# DAG-Generation¶

Task based H-arithmetic is usually more efficient on many-core systems compared to loop parallelization of the recursive H-arithmetic. In the following figures, this can be seen by the percentage of idle cores during H-LU factorization. There, red are dense factorizations, blue are matrix solves and green matrix updates.

While the identification of the actual tasks in an H-arithmetic operation is easy by using the recursive H-functions and following the recursion until a leaf is encounterd, setting up the dependencies between the tasks is much more difficult as these are on a global scope whereas recursive algorithms only work on a purely local scope, i.e., on direct sub-blocks.

A previous (cite!) diverted from the standard H-arithmetic function for H-LU by using a global approach to directly identify dependencies per level of the H-tree. However, this was not portable to other H-functions and difficult to set up error-free.

Therefore, an alternative strategy was implemented based on the block index sets of each matrix block involved in an H-operation together with the standard recursive H-arithmetic. During a recursive call, existing dependencies of the parent blocks are automatically divided into dependencies for the sub-blocks based on their index sets.

Root One Recursion Two Recursions

The advantage of this approach is, that the user can use existing arithmetic functions with little augmentation, i.e., also new arithmetic functions can easliy exploit task-based parallelization.

H-function DAG-Generator
void  hlu ( TMatrix &  A ) {

if ( is_blocked( A ) ) {
for ( uint i = 0; i < n; ++i ) {
hlu( A(i,i) );
for ( uint j = i+1; j < n; j++ ){
htrsu( A(i,i), A(j,i) );
htrsl( A(i,i), A(i,j) );
}
for ( uint j = i+1; j < n; j++ )
for ( uint l = i+1; l < n; l++ )
hmul( -1, A(j,i), A(i,l), A(j,l) );
}
}
else
{
// handle leaf
}
}

struct hlu : public node {
TMatrix &  A;

local_graph  refine_  () {
local_graph  g;
if ( is_blocked( A ) ) {
for ( uint i = 0; i < n; ++i ) {
g.alloc_node<hlu>( A(i,i) );
for ( uint j = i+1; j < n; j++ ) {
g.alloc_node<htrsu>( A(i,i), A(j,i) );
g.alloc_node<htrsl>( A(i,i), A(i,j) );
}
for ( uint j = i+1; j < n; j++ )
for ( uint l = i+1; l < n; l++ )
g.alloc_node<hmul>( ... );
} }
return  g;
}

void run_ ( TTruncAcc &  acc ) { /* handle leaf */ }

};


The DAG construction can also be easily parallelized compared to the previous approach, and for different frameworks implementations are available in libHLR. The same holds for DAG execution. Both may also be mixed. As an example, the following DAG for H-LU is constructed using sequential DAG construction (seq::dag::refine) but executed via TBB (tbb::dag::run):

Furthermore, as the DAG typically has more dependencies than necessary, e.g., direct and indirect dependencies, various optimizations are applied to reduce the number of edges in the task graph (edge sparsification).

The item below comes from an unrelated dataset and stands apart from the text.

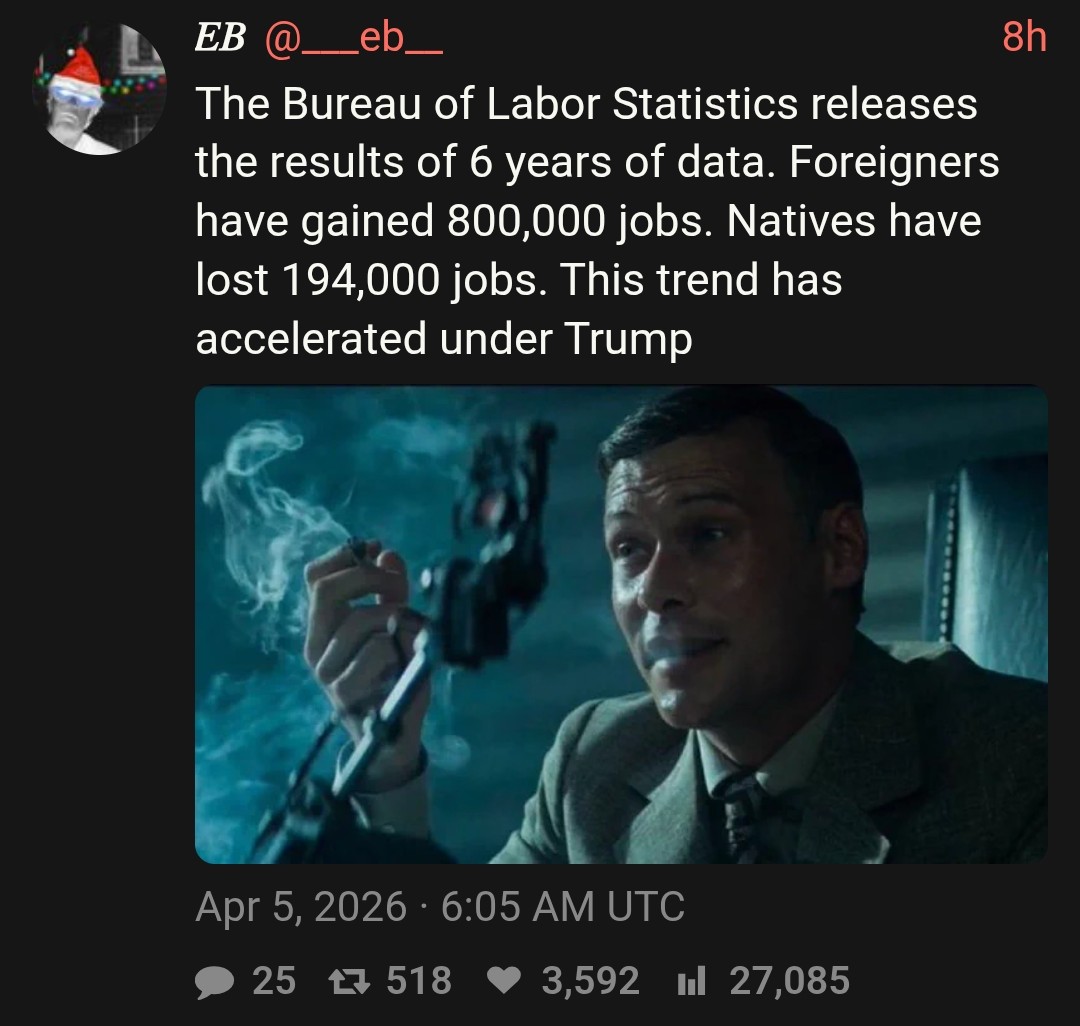Image resolution: width=1080 pixels, height=1026 pixels.
Task: Click the view count 27,085
Action: pos(789,981)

auto  dag = hlr::dag::gen_dag_lu_rec( *C, seq::dag::refine ); // sequential construction

tbb::dag::run( dag, acc );                                    // parallel execution


## H-LU factorization (dag-lu)¶

In the following the (parallel) runtime and the number of edges compared to the previous approach are shown showing the advantages of the new DAG generation routine.

Runtime Number of Edges

Furthermore, different variations of the H-LU DAG are implemented

ip

assuming in-place computation, i.e., blocks of $$A$$ are overwriten by $$L$$ and $$U$$ with more restricted data dependencies.

oop

assuming out-of-place computation, i.e., $$L$$ and $$U$$ use separate storage, relaxing data dependencies.

lvl

the previous level-wise approach for comparison.

oop-coarse

constructs task graph for a coarser H-matrix, i.e., not following recursion to the leaves, thereby saving execution and memory costs, and during task graph execution constructs DAGs for the sub-blocks on-the-fly for further execution.

oop-accu

incorporates accumulated H-arithmetic into H-LU.

## dag-hodlr¶

Construct a full task graph for the LU factorization of an H-matrix based on HODLR clustering with low-rank blocks stored using tiles, i.e., each factor $$U$$ (and $$V$$) is decomposed into

$\begin{split} U = \begin{pmatrix} U_1 \\ U_2 \\ U_3 \\ U_4 \\ \cdots \end{pmatrix} \end{split}$

with $$U_i$$ having at most ntile rows.

Tasks are constructed based on these tiles with corresponding dependencies, even down to low-rank truncation.

The idea is that all tasks will then have comparable costs, which may lead to better scheduling.

## dag-inv¶

Implements H inversion using H-LU, triangular inversion and triangular matrix multiplication.